I had just turned twenty when I got back from Vietnam and told him I was going to be a writer.  He told me writing was a hobby for rich white boys.  During the year I was in Vietnam I sent home to Mom most of my pay.  It was this that he had used to get my two brothers and two sisters, all younger than I was, and Mom out of the ghetto and into the suburbs.  It wasn’t that he hadn’t been trying to get them out.  He was a truly fine electric welder at J&L and then US Steel and he drove a jitney out of the Hill District, too.  It was just that he could never get them out until I sent home those nice, fat checks every month for a year.

“Maybe,” he said, “maybe things would have happened for you sooner if you didn’t have to help me.”

My throat tightened up.  “I wasn’t ready.  I wasn’t ready in my twenties or my thirties or even in my forties.”  For years I drank too much, slept around and had contempt for regular employment.  It’s probably why now I don’t have a woman and family of my own.  I’ve always been a bad bet.  The reason I joined the army at eighteen was to get away from him coming home drunk and beating up my mother.  I wanted to kill him.

“No, Dad, I wasn’t ready.”

“Well,” he said, “I want to thank you for what you did.”

My throat tightened up.

He said, “Now you got your shot.”

“I got my shot.”

Footsteps were coming down the hall.  I looked around.  Mom and my sister Tammy came quietly into the room.

The End

********************

The Writing Of “Hills Beyond The Bridge”

My father was a wife beater but then he was the only father I had.  He’d stopped beating my mother around the time I was thirteen years old but the memory of the beatings is why I left home as soon as I turned eighteen and could sign myself into the army.

My father had many good qualities.  He was a proud, dark-skin black man who had grown up in the South and suffered all the humiliations of segregation.  He came North and became a good professional boxer and after his boxing days were over and he gave up his hand-to-mouth small time mob activities (because of my mother) he took a steady job as a welder in the steel mills of Pittsburgh earning a very good living for a working class man (black or white) for his growing family.  My mother was the reason for his transformation to respectable, hard-working middle class husband and father.  She was the best thing that ever happened to him.  But he did like his liquor.

Whenever he and my mother went out and he drank he’d come home and beat her up.  She was a beautiful, fair-skinned black woman, a natural brunette, and I think in some ways she must have been threatening to him.  He got jealous if other men looked at her.  When she stopped going out with him the beatings stopped.

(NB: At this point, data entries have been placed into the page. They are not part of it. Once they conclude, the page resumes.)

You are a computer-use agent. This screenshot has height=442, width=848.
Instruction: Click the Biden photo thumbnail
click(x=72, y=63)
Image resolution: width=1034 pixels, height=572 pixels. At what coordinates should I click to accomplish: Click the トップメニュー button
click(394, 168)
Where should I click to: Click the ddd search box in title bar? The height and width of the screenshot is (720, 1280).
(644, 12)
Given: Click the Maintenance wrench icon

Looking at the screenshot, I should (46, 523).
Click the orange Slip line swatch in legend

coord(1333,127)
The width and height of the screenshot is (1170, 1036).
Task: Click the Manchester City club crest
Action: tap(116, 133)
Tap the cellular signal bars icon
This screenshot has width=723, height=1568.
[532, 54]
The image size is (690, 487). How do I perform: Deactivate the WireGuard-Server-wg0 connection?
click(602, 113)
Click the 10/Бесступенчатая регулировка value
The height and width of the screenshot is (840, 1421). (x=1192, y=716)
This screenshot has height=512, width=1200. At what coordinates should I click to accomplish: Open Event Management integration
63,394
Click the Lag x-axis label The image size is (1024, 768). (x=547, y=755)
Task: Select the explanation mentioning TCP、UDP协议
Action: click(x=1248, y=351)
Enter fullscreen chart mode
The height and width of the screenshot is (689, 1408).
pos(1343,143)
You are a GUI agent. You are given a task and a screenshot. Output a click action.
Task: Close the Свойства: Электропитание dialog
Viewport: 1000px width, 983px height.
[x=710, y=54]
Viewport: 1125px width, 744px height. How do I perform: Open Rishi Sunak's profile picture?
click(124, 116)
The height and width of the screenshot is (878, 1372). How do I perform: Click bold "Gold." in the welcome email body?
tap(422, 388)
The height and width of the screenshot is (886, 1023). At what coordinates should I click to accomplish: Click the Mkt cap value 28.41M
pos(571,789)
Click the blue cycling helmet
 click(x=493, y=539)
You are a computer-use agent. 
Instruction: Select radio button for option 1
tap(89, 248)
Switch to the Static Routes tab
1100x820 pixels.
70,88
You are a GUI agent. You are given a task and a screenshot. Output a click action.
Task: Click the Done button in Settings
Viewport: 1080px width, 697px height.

Although he instilled in me the ideas of mental toughness, pride in learning and being good at a skill (writing for me) and pride in my manhood, the memories of the beatings filled me with shame and anger.  I loved and feared him and at times probably hated him.  I know after he died my dreams were full of the two of us angrily shouting at each other and a couple of times coming to blows.

“Hills Beyond The Bridge” is my fictional record of the last time I saw my father.  There was no funeral.  He was cremated.  As with much of my fiction the story is 90% true.